Mulled wine with cinnamon shows up at nearly every outdoor stall, a fixture of the cold-weather browsing. Markets also stock what's needed for the holiday meal itself, Provençal or otherwise, and truffle markets run alongside the rest for those looking for something more specific.

 

Decorating before the Christmas tree

Long before the Christmas tree became standard, Provençal households decorated branches of laurustinus instead — wrapped in ribbon, hung with oranges, and dressed with thin, crisp wafers called oublies. Laurustinus stays green through winter and breaks into pink flower buds right in the coldest months, which made it a natural choice. Holly gets its own role too: a branch or small bundle hung outside the front door as a sign of welcome, marking the return of longer days and the start of something new.

 

Christmas Eve dinner and the thirteen desserts

The gros souper is served on Christmas Eve, before midnight mass. Almost nothing about it happens by accident — every dish, every number, carries some kind of meaning.

 

Setting the table

Three white tablecloths cover the table, one for each figure of the Trinity, alongside three lit white candlesticks and three saucers of the wheat sprouted on Saint Barbara's Day.

 

The meal itself

Despite its name, the gros souper is built around seven meatless dishes, recalling the seven sorrows of Mary. Thirteen small loaves of bread accompany the meal, followed by the thirteen desserts representing the Last Supper — twelve apostles plus Christ. Exactly what counts as one of the seven dishes shifts depending on which part of Provence you're in. Chard, celery, cauliflower, spinach paired with salt cod, omelette, snails, garlic soup — these turn up regularly, though never in any fixed combination. Meat never appears; only fish, shellfish, gratins, vegetables, soups, and anchoïade fill that role. The one place abundance is allowed is dessert, where thirteen different items crowd the table at once.

 

The thirteen desserts

The thirteen desserts get eaten once everyone returns from midnight mass, and they stay laid out on the table for three more days, through to December 27th. Each one carries its own meaning.

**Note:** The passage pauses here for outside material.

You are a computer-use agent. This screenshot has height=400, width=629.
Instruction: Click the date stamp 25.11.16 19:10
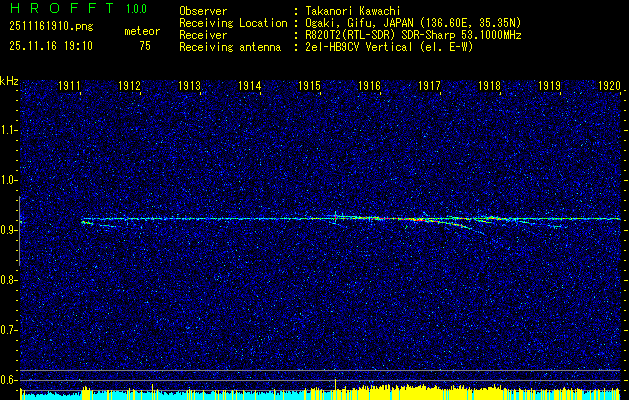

Four of the desserts are known collectively as the "four beggars," representing the four original mendicant religious orders through the colour of their robes. Dried figs stand in for the Franciscans, fitting given how well fig trees take to this particular soil. Almonds represent the Carmelites.

 

January brings the first blossoms on the almond tree each year, and that early flowering has made the almond something close to an unofficial emblem of the region. Raisins, tied to the vine, represent the Dominicans — the grapevine carries weight both in Provence and throughout scripture. Walnuts or hazelnuts stand for the Augustinians, valued for their autumn harvest and their summer shade in equal measure.

 

Dates appear as a nod to Christ's origins in the East. Nougat comes in two forms, white and black, sometimes read as penitents of each colour; other interpretations see the soft white nougat as purity and good, and the harder, darker version as a stand-in for impurity and darker forces. A flat, olive-oil-based bread called fougasse, or pompe, sits alongside thin, light fried pastries called oreillettes, distant cousins of the bugne, the kind of thing that traditionally closes out a festive meal, whether at Christmas or carnival.

 

Mandarins and oranges, once shipped in by boat, mark the approach of the Three Kings from the East. Pears and apples round things out as two fruits that have always kept well into winter, both firmly tied to the region. A green Spanish melon, deliberately saved for the occasion, repeats that same theme of distance and travel. And finally, a handful of regional sweets close the table: Carpentras berlingots, Aix-en-Provence calissons, candied fruit from Apt, quince paste, almond paste — joined more recently by papillotes and chocolates.

 

Looking ahead to the new year

Once Christmas has passed, attention turns toward New Year's. As the local saying goes: "Bon bou d'an e a l'an qué ven! A l'an que ven que se siam pas mai que siguem pas mens" — roughly, "A good end to the year, and on to the one ahead! May we be no fewer next year than we are today."